Le couloir validé suit Ngaoundéré → Garoua → Maroua → Kousséri → Ndjamena, longeant la frontière camerounaise avant d’atteindre le Tchad par le nord-ouest. Ce faisant, il contourne entièrement le sud du pays. Or c’est là que se trouvent les principaux bassins de production agricole et économique du Tchad : la région de Moundou, que Diontilo désigne comme « le poumon cotonnier du Tchad », une zone densément peuplée, productive et historiquement sous-desservie en infrastructures de transport.
Elle plaide pour un tracé alternatif : Ngaoundéré → Touboro → Moundou → Kélo → Bongor → Ndjamena, qui aurait, selon elle, traversé le cœur économique et agricole du pays. Un tel itinéraire aurait permis, dans son analyse, de relier les bassins de production agricole aux marchés, de faciliter l’exportation du coton et des produits locaux, de décongestionner l’axe routier Ndjamena–Moundou et de distribuer les bénéfices de l’infrastructure à une population bien plus large.
Sa conclusion est sans fioritures. Le tracé validé par Yaoundé dessert surtout une bande frontalière déjà relativement connectée via le réseau camerounais. « Je ne dis pas que cette ligne n’a pas de valeur. Je dis qu’on a raté une occasion historique de penser l’infrastructure au service du plus grand nombre. Désenclaver le nord, c’est bien. Désenclaver le Tchad profond, c’est mieux », écrit-elle.
N’Djamena recadre Yaoundé
La réaction institutionnelle du Tchad est venue du ministère des Transports, de l’Aviation civile et de la Météorologie nationale, à travers son attaché de presse Hassan Mbodou Semidjidda. Dans un communiqué publié le 11 juin 2026, le ministère a mis les points sur les i.
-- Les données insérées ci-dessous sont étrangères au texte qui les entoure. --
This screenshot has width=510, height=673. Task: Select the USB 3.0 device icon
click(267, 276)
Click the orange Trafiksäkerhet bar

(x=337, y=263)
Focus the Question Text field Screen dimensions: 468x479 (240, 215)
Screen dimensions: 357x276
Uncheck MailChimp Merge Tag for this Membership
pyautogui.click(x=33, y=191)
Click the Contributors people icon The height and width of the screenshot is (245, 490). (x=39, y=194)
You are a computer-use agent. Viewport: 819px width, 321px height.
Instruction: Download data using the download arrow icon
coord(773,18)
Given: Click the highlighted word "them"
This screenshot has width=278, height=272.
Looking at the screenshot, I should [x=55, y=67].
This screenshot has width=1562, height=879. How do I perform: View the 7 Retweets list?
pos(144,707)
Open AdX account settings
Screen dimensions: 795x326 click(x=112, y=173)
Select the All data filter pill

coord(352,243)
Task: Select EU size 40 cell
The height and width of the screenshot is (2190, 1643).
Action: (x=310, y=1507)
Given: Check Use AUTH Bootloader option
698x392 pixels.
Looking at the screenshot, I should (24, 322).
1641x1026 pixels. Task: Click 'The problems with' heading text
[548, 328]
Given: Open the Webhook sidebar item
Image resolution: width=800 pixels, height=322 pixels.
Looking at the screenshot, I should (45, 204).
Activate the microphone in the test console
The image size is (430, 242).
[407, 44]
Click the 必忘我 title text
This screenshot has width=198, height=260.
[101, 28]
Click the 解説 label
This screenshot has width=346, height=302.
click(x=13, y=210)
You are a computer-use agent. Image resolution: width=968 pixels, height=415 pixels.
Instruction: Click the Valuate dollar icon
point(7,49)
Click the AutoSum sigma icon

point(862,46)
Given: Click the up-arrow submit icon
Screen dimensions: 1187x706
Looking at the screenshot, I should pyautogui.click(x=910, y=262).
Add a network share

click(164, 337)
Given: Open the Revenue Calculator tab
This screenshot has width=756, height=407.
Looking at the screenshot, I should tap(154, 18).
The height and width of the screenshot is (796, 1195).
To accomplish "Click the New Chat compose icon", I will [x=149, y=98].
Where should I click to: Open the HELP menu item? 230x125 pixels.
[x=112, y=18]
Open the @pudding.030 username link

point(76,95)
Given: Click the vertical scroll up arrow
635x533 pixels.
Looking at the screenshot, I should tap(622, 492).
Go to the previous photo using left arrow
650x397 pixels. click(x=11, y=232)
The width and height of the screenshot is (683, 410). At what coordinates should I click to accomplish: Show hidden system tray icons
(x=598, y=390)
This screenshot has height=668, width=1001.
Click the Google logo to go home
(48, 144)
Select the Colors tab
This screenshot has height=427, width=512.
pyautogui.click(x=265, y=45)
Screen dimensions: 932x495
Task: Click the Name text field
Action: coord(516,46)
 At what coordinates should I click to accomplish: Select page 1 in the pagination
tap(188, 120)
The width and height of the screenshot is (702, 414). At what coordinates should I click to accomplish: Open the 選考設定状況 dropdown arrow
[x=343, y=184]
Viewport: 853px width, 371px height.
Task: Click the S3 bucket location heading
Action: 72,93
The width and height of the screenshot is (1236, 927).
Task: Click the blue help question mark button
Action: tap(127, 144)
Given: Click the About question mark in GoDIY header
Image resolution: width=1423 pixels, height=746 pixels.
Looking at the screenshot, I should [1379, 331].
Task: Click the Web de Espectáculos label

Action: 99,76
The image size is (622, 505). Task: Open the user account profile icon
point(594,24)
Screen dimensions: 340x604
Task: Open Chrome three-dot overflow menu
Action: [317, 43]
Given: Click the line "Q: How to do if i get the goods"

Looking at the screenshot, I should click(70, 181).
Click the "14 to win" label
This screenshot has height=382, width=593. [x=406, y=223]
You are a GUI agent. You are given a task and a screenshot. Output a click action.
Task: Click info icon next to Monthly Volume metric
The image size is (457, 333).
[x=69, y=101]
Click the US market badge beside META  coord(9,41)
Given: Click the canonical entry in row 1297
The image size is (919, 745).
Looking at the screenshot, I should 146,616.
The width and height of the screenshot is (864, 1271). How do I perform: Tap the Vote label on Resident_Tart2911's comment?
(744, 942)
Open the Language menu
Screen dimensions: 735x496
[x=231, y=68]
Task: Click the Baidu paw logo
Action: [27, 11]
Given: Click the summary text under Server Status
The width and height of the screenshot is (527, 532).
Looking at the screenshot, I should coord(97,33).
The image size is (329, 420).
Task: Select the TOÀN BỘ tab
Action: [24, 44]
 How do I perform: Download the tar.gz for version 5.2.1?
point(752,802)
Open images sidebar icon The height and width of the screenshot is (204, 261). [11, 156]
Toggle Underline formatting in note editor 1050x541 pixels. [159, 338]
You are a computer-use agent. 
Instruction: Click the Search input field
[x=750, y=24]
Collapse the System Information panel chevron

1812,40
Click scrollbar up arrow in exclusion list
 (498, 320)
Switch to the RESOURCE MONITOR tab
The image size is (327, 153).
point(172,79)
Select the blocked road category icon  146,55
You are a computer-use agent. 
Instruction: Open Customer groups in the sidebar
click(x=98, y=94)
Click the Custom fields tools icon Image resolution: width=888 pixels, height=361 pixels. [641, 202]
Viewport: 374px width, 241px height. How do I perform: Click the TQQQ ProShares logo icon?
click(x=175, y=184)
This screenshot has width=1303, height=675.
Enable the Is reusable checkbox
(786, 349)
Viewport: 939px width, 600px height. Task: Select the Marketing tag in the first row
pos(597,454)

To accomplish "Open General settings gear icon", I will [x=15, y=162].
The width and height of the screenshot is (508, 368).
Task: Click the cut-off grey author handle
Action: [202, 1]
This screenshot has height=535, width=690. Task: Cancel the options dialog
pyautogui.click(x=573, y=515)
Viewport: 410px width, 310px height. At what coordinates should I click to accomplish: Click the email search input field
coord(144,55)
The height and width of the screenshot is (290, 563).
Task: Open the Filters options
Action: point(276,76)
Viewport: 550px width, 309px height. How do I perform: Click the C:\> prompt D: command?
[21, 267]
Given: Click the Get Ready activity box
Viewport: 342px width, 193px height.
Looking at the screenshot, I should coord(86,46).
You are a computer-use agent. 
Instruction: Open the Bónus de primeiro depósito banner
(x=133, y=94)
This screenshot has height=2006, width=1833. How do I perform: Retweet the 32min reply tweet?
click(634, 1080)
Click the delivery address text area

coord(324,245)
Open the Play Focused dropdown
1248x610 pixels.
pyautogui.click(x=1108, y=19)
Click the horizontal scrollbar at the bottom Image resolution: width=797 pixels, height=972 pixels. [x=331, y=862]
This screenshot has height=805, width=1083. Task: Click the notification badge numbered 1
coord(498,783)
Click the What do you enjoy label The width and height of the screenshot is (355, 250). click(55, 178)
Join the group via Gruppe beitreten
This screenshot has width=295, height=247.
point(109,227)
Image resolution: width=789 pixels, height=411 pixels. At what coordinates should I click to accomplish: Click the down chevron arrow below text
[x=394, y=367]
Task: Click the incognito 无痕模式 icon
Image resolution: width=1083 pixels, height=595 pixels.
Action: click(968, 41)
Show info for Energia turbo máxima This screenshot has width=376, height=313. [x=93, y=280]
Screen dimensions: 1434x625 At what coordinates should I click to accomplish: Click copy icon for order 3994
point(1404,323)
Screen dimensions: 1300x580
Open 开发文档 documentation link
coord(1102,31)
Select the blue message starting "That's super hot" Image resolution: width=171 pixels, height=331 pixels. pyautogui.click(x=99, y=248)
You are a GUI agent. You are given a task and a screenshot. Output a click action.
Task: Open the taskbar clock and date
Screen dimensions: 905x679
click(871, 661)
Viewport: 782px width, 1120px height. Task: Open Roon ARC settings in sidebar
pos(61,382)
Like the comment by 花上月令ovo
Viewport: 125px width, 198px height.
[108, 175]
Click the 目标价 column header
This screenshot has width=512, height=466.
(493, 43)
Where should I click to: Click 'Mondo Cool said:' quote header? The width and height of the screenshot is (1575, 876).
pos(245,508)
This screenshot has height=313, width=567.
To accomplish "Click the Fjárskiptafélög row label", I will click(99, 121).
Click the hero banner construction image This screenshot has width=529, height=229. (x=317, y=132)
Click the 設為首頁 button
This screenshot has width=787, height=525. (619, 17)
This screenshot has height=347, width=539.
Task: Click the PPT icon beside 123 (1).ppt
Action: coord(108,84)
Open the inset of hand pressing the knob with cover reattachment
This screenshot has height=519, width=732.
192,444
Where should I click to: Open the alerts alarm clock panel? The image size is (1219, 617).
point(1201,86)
La position officielle est que le tracé de la ligne ferroviaire Ngaoundéré–Ndjamena « n’a fait l’objet d’aucune validation définitive ». Si les deux États ont chacun exprimé leurs préférences quant au tracé, « toutes les options demeurent à ce stade à l’étude ». Le ministère tchadien a invité l’opinion publique à « faire preuve de sérénité, de discernement et de vigilance face aux tentatives de confusion, aux informations inexactes et aux interprétations prématurées ».
La position de N’Djamena est que la validation du tracé interviendra « d’un commun accord entre les deux États, à travers les mécanismes de concertation et les canaux institutionnels appropriés ». Le gouvernement se dit pleinement mobilisé pour le désenclavement du pays, conformément à la vision du Maréchal Mahamat Idriss Déby Itno, Chef de l’État, « tout en veillant à la préservation des intérêts supérieurs de la Nation ».
Ce démenti diplomatique survient alors que des discussions devraient prochainement s’ouvrir entre les parties camerounaise et tchadienne pour financer le projet, dont le coût global dépasse les 4 000 milliards de FCFA selon le tracé retenu. Les études réalisées affichent un taux de rentabilité de 16 %, dépassant les prévisions initiales fixées à 12 %. La Banque mondiale a d’ores et déjà apporté un soutien financier pour les phases préparatoires. Il reste que sur les enjeux de tracé- c’est-à-dire sur la question de savoir quelle géographie ce corridor doit servir en priorité- le désaccord entre les deux capitales s’affiche désormais au grand jour.